Upper gastrointestinal haemorrhage can be a horrible cause of death. A bleed within the upper gastrointestinal tract can occur for many reasons, which we will discuss in this blog post. Often presenting with blood in the vomit; haematemesis, bright red or clotted blood, coffee-ground dark denatured blood or it might present with melaena, black, tarry, smelly stool containing digested blood. Due to the blood loss patients can feel dizzy and faint.

In an emergency department situation it is first essential to complete an A-E assessment and deciding whether this patient is high risk or low risk using something called the Glasgow Blatchford Score (GBS). This is used to work out how systemically unwell the patient is and the amount of blood loss that has already occurred/expecting to occur.

GBS – 1 point is given to each of the following

- Heart rate >100 beats/min

- Systolic BP <100mmHg

- Melaena

- Syncope or postural hypotension

- Urea >6.5mmol/L

- Hb<130g/L in males or <120g/L in females

- Heart failure or liver disease

If the patient scores one or more they are at high risk and need admitting to hospital. Initially this should be managed with blood products, fluids, reversing any anticoagulation and giving antibiotics depending on the clinical presentation. Once stable the cause needs to be investigated to allow for further treatment, usually this involves an endoscopy as an outpatient.

The causes of upper gastrointestinal bleed are shown in the image:

Oesophageal tumour – typically either an adenocarcinoma or a squamous cell carcinoma. Adenocarcinoma might be precipitated by gastroesophageal reflux disease and Barrett’s oesophagus. This can be diagnosed on endoscopy and biopsied at this point too. Treatment options involve resection of the tumour, chemotherapy, radiotherapy and palliative stenting of the tumour. Haematemesis and melena are relatively uncommon signs of oesophageal tumour, it is more likely to present with progressive dysphagia (difficulty swallowing).

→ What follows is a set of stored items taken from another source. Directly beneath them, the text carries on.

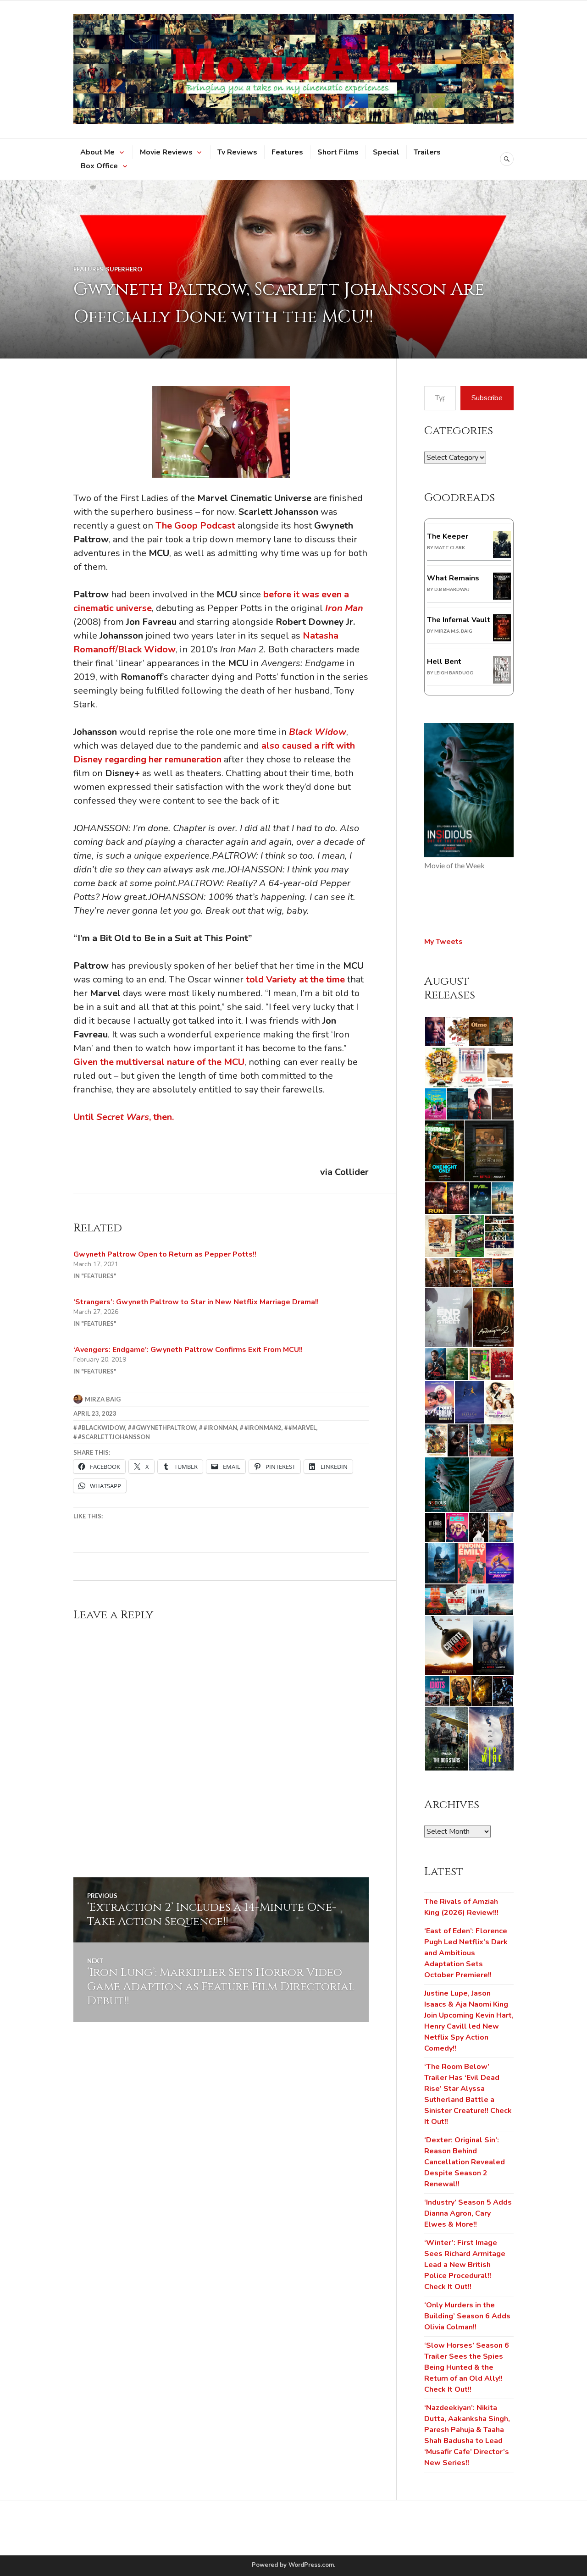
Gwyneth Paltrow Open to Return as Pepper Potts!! (164, 1254)
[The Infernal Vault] (502, 639)
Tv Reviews (237, 152)
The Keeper (447, 536)
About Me (97, 152)
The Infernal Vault (458, 620)
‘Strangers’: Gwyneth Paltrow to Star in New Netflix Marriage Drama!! (196, 1302)
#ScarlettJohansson (114, 1436)
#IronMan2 (263, 1427)
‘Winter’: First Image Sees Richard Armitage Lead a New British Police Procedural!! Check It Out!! (464, 2265)
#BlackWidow (101, 1427)
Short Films (338, 152)
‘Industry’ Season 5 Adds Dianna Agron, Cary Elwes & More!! (468, 2213)
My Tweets (443, 942)
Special (386, 152)
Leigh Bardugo (454, 672)
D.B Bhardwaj (452, 589)
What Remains (453, 578)
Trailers (427, 152)
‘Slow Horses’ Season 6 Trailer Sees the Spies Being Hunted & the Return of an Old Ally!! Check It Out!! (466, 2367)
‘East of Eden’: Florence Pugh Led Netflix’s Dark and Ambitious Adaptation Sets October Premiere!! (466, 1953)
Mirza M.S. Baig (453, 631)
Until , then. (123, 1117)
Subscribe (487, 398)
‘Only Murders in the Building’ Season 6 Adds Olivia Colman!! (467, 2316)
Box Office (99, 166)
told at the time (296, 979)
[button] (434, 1032)
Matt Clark (449, 547)
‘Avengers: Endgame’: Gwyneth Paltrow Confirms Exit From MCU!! (188, 1350)
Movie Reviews (166, 152)
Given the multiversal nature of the (158, 1062)
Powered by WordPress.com (293, 2565)
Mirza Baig (103, 1399)
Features (287, 152)
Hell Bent (444, 661)
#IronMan (220, 1427)
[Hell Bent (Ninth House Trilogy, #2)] (502, 681)
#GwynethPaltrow (164, 1427)
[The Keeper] (502, 556)
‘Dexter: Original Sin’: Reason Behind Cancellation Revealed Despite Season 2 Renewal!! (464, 2162)
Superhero (124, 269)
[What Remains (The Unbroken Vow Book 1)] (502, 597)
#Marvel (302, 1427)
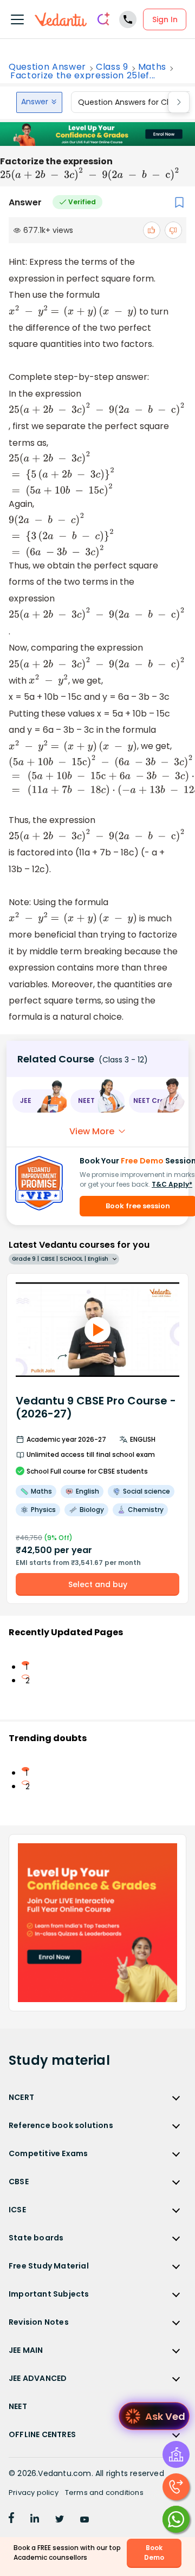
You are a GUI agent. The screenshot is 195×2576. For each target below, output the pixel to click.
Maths (152, 67)
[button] (39, 1101)
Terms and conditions (104, 2492)
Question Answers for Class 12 (134, 102)
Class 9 (112, 67)
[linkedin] (34, 2520)
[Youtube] (84, 2520)
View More (91, 1131)
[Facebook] (11, 2519)
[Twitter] (59, 2520)
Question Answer (47, 67)
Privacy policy (33, 2492)
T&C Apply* (172, 1184)
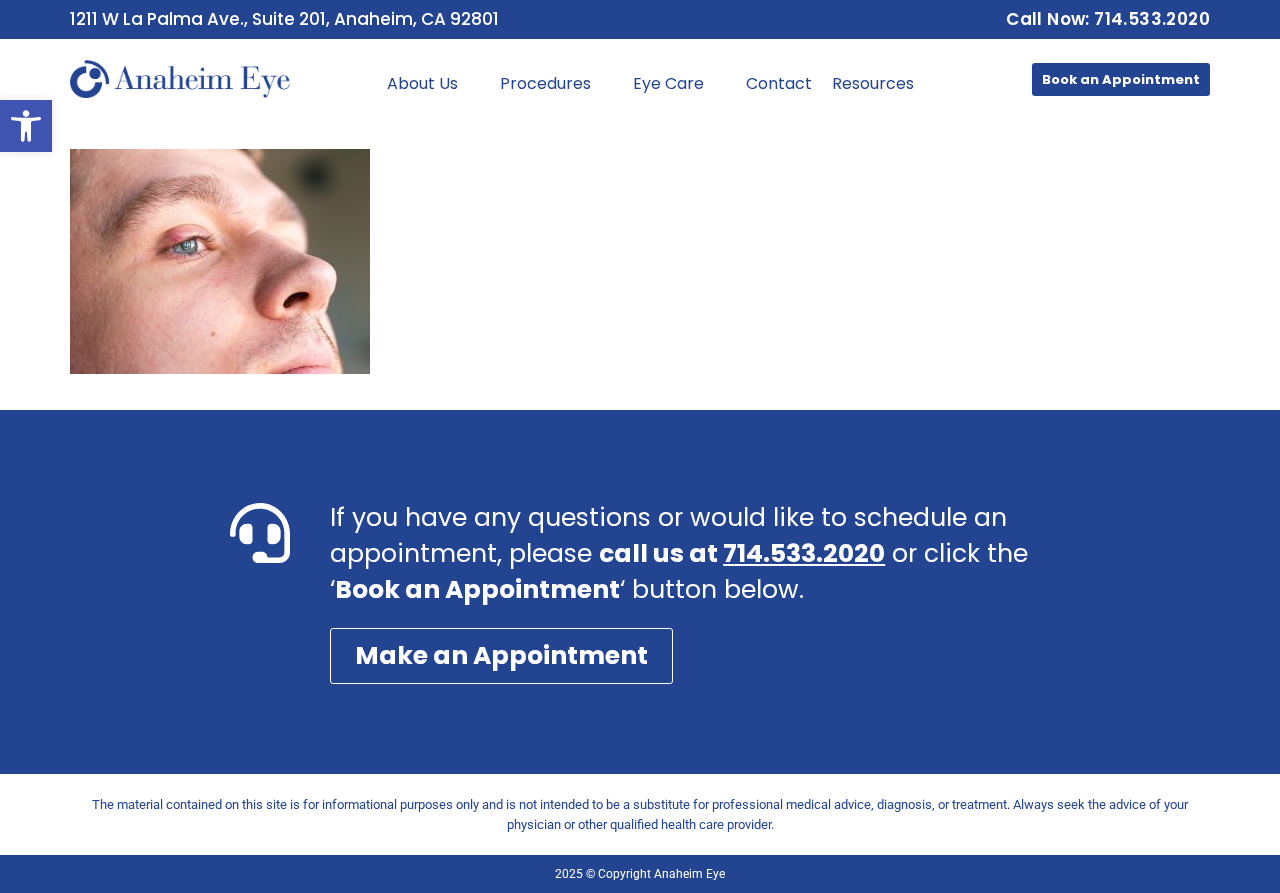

Mallory-Weiss Tear – this occurs after multiple episodes of vomiting. The vomiting damages the mucosal membrane of the oesophagus to such an extent that it bleeds. This is often related to alcoholism. This condition can be treated during endoscopy, with the injection of adrenaline to stop the bleeding.

Oesophagitis – inflammation of the oesophagus, mainly caused by gastroesophageal reflux disease. Or it may result from an infection such as herpes simplex or candida (this is more common in the immunocompromised patient)

Oesophageal varices – this condition occurs in patients with liver disease leading to portal hypertension. The increased pressure within this system caused the blood to back up the venous system resulting in dilated, tortuous submucosal veins in the oesophagus. These can rupture causing severe bleeding. When a patient presents with a gastrointestinal bleed, signs of liver disease should be examined.

Gastric carcinoma – adenocarcinomas are the most common. This again is detected on endoscopy and can be biopsied. Bleeding is a less common sign, the patient is more likely to present with nonspecific symptoms such as upper abdominal discomfort and later on weight loss and anaemia.

Angiodysplasia – this is a small vessel malformation of the gastrointestinal system. Most commonly affecting the colon however can affect any part of the gastrointestinal tract. Blood loss can be subtle. Development is related to age and the amount of strain on the bowel wall. It is a lesion that is acquired and results from increased stress on that area of gastrointestinal tract.

Gastric & duodenal ulcer – these are ulcers in either the stomach or the lining of the duodenum. There are a few common causes of these ulcers which include helicobacter pylori, a bacterium, or nonsteroidal anti-inflammatory medicine use e.g. ibuprofen. H.pylori infections can be treated with triple therapy, two antibiotics and an proton pump inhibitor such as omeprazole which protects the stomach lining. Omeprazole can also be given to those taking regular anti-inflammatory medications to prevent ulcers from occurring.

Gastritis – this produces coffee-ground vomit as the blood has mixed and started to be digested by the acid within the stomach. Gastritis is caused by chronic inflammation of the gastric mucosa with gland loss and metaplastic changes.